Mouseketeer Stigmatatrom on February 5th, 2011 12:46 pm (UTC)
Even odds they _aren't_ doing the same thing every time though... Otherwise they wouldn't get better.
Blue Gargantuabluegargantua on February 4th, 2011 09:42 pm (UTC)

I'm a computer programmer. That isn't insanity, that's pretty much par for the course.

"This used to work and then I rebooted and now it doesn't."
"Try rebooting agin."
"It works now."

Less flip, the job is often about doing the same thing over and over and expecting different results until you can figure out what it is that's causing the differences so you can make adjustments until you do the same thing over and over and you do get the same results.
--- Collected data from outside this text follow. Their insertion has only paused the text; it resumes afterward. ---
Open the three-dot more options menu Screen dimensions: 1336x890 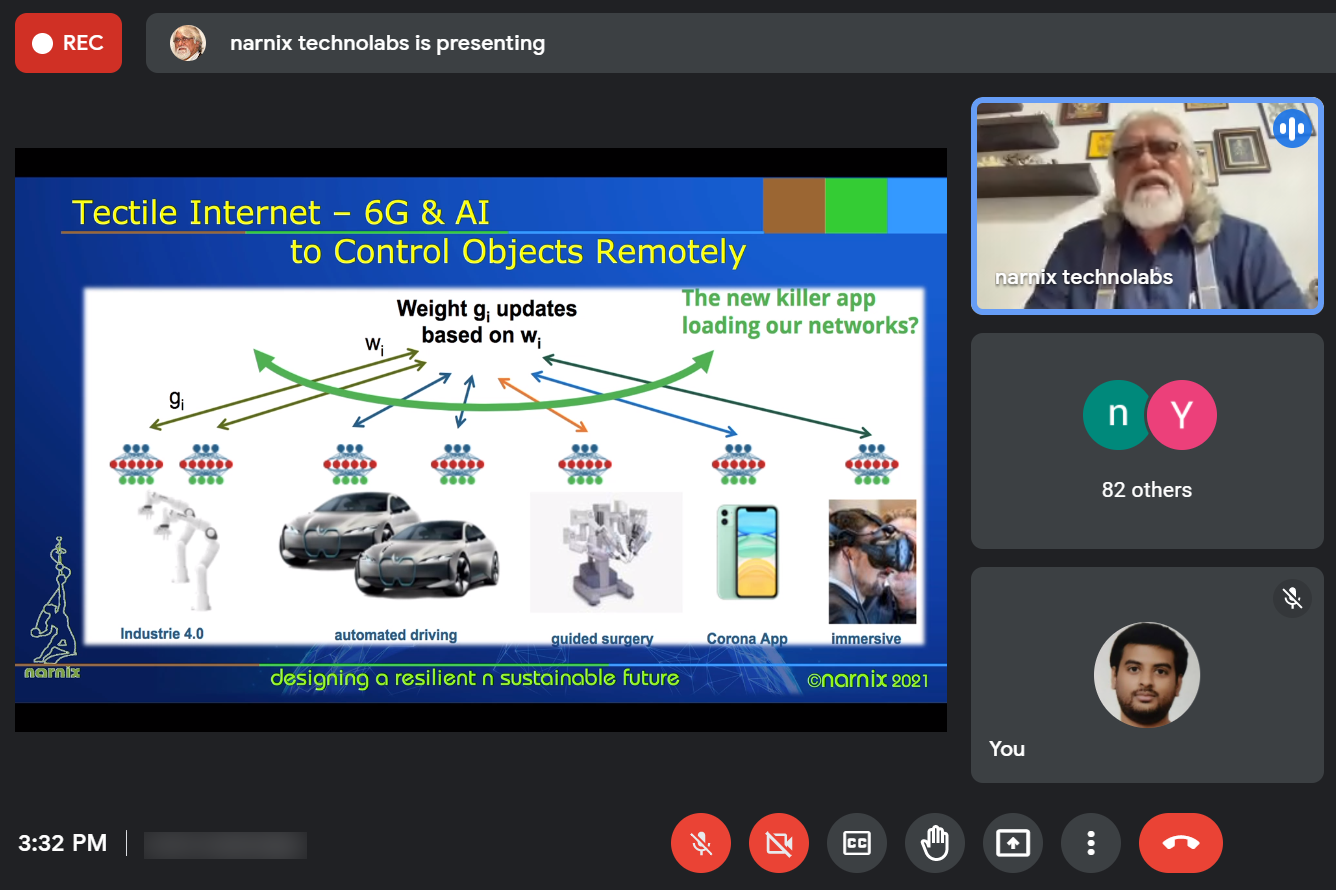click(x=1091, y=843)
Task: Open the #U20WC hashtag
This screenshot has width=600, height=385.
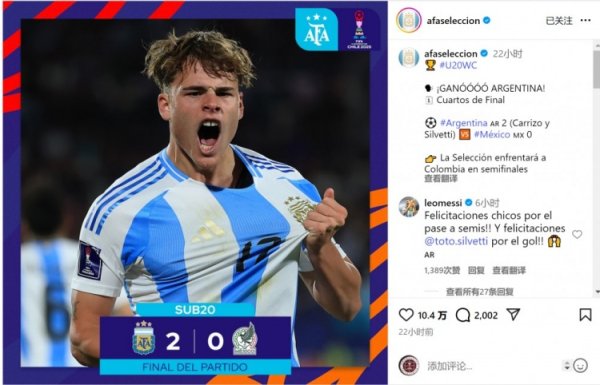Action: [x=458, y=65]
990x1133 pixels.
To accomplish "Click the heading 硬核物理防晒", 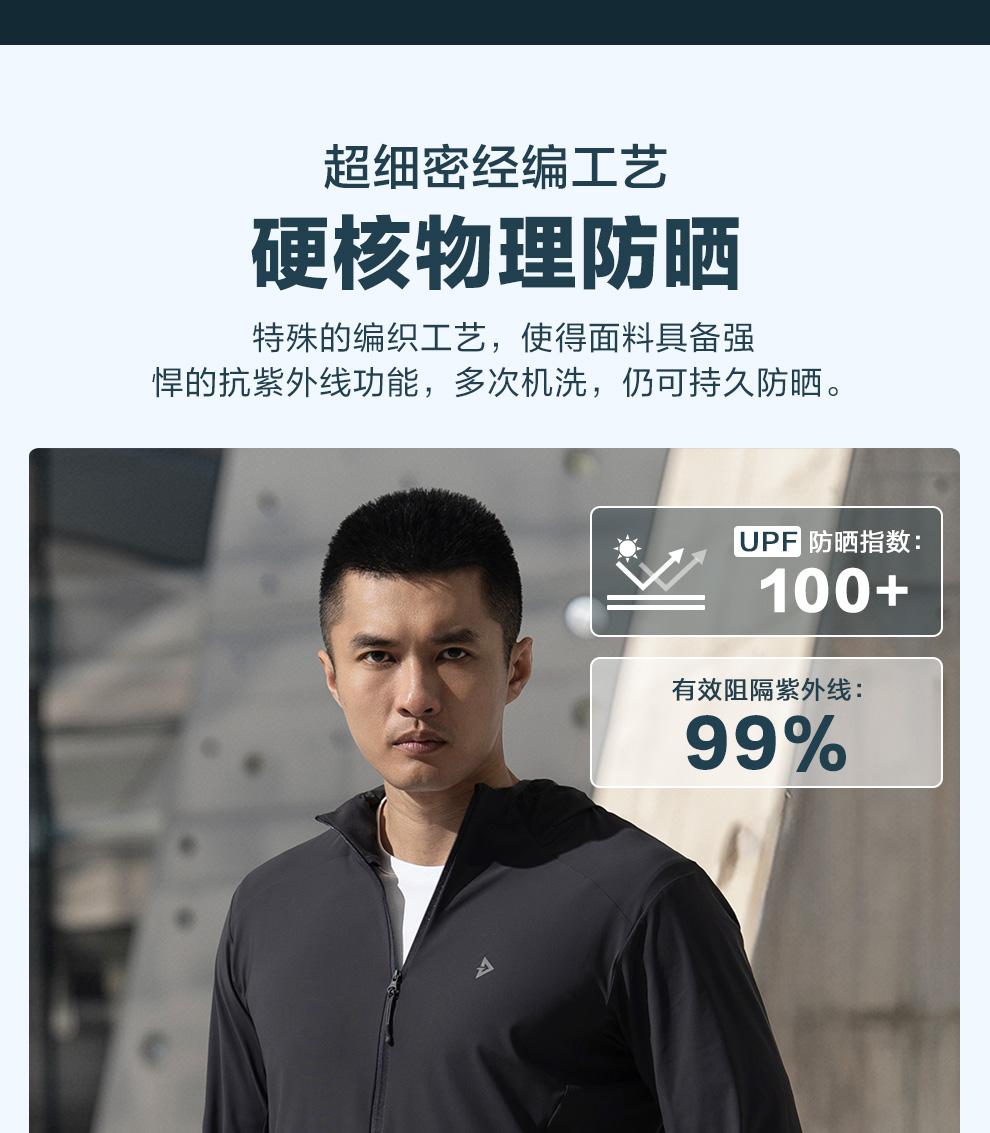I will [496, 253].
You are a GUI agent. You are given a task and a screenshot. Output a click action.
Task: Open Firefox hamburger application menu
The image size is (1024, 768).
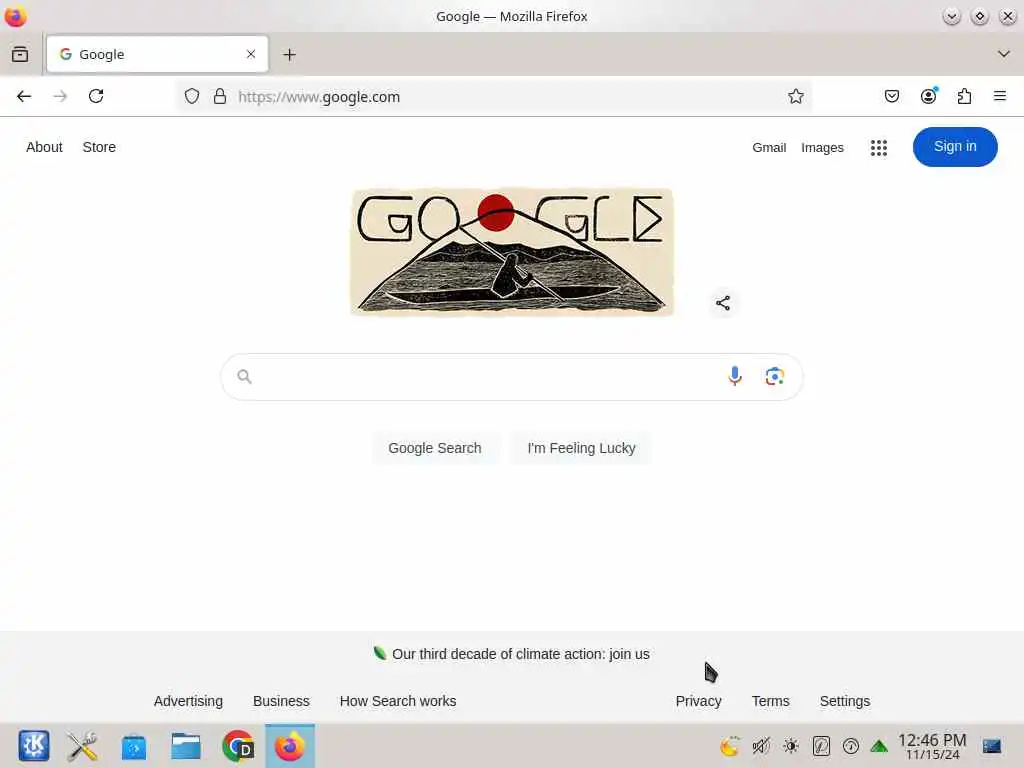tap(999, 97)
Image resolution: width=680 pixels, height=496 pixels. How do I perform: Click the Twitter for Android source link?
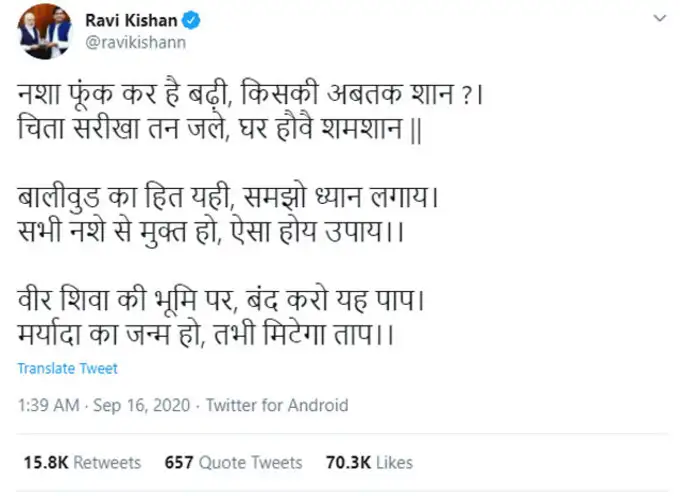pyautogui.click(x=277, y=405)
At this point, the code may still be broken, but at least it's broken consistently and that's pretty much half the battle right there.
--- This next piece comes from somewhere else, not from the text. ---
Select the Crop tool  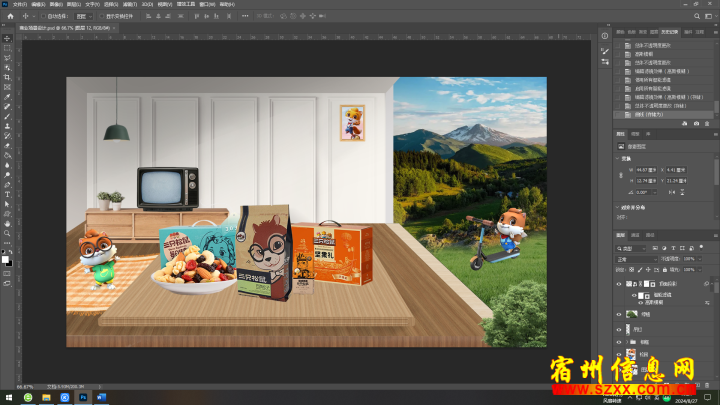[x=7, y=77]
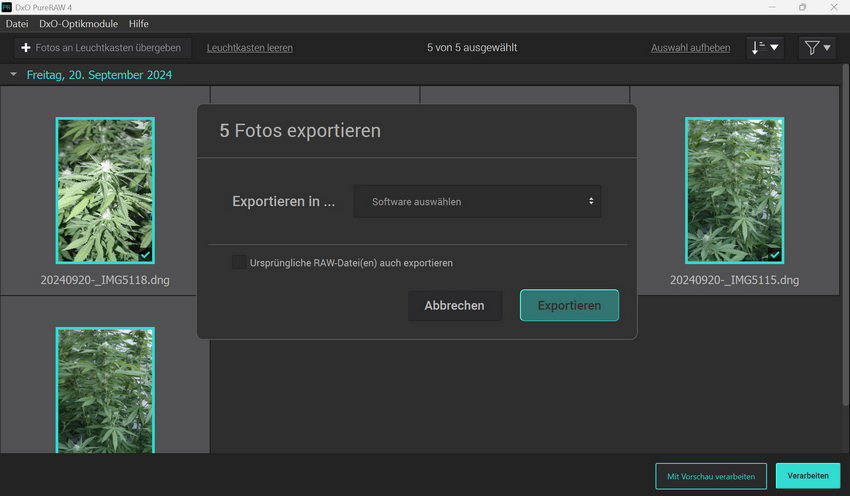Click the 'Auswahl aufheben' link

click(690, 47)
blk: houseblk on February 5th, 2011 04:43 am (UTC)
I have a story I tell to computer programmer friends about when I first moved into my house, and half my power would sometimes go out. It was only half of it, seemingly not related to anything that happened inside or out. An electrician came by three times to try to find out the problem, which was difficult when the problem wasn't reliably happening. When he finally cracked open my outside electric box, a piece of metal fell out, and the power went out again.
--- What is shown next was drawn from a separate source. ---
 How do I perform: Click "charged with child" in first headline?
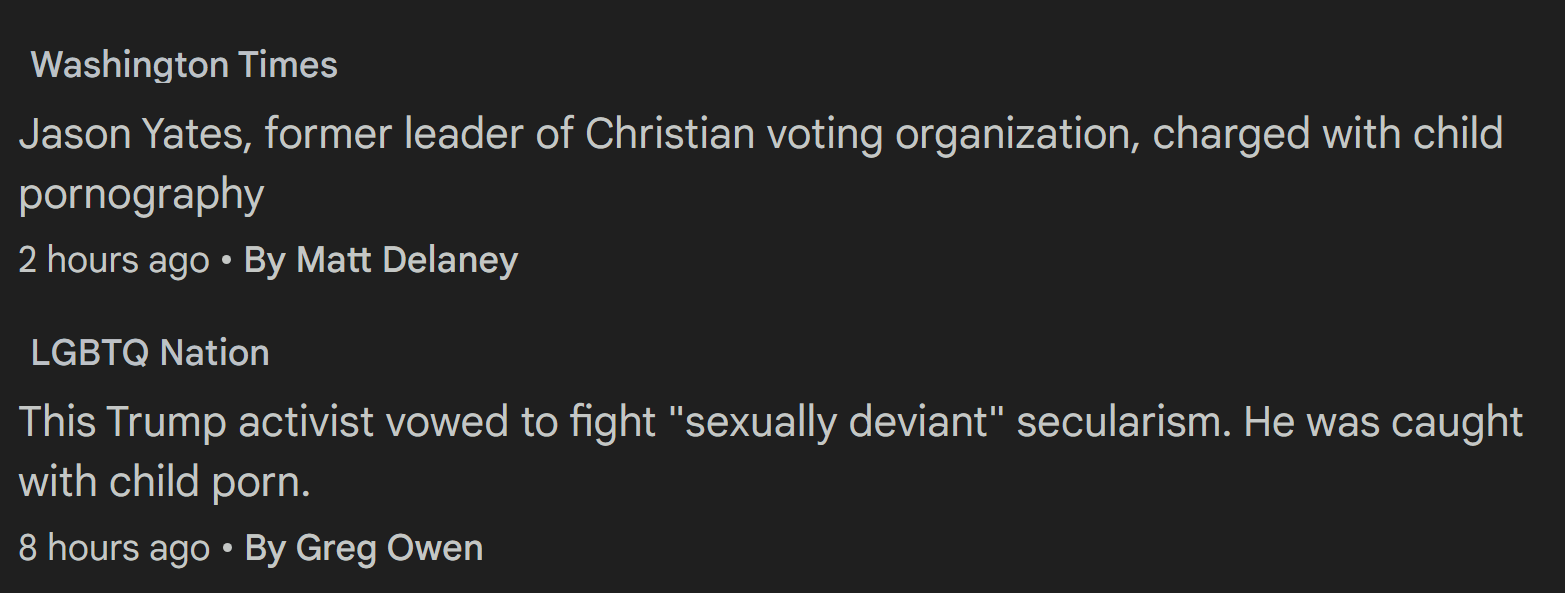1328,134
I was elated, "That's great!" He looked at me, confused, "No, that's bad!" I had to explain that what I meant was, "Hurray, we found the bug. NOW the problem can actually get fixed."
harimad on February 6th, 2011 12:48 am (UTC)
Your statement made perfect sense to me!
born from jets!!!catness on February 4th, 2011 10:04 pm (UTC)
Somehow, I always expect people to be better than they are. ;)
jordanwillow: tired bearjordanwillow on February 4th, 2011 10:18 pm (UTC)
I go to sleep too late, set the alarm for too early, tell myself that I'll be able to get up and be productive when the alarm goes off -- and go to bed believing it.
Jasonjd_trouble on February 5th, 2011 06:34 am (UTC)
Plan for Pandemoniumroozle on February 5th, 2011 05:26 am (UTC)
I can't think of anything, she says, as she remains glued to the internet past bedtime.
(Deleted comment)
Mizarchivist: Bookworm hidesmizarchivist on February 5th, 2011 09:27 pm (UTC)
I did a thing I know I shouldn't do on Friday. I caught a bit of me on the sharp corner of my keyboard tray, so I forcefully jammed it all the way back, and in fact entirely jammed it so it was no longer useful. I had to get help to get it unstuck. I apparently do this once every other year or so, and never have the guts to tell the guy who helps me unstick the damn thing what really happened.
harimad on February 6th, 2011 12:50 am (UTC)
Certain interactions with my designated Difficult Parent.

Thinking that Being Right is, of itself, enough to convince others.
DancingWolfGrrldancingwolfgrrl on February 6th, 2011 11:59 pm (UTC)
Oh, I have a looooong list, but one of the ones tripping me up right now is thinking that if I schedule myself to do *really fun* things every night of the week, it will somehow make my need for downtime magically disappear.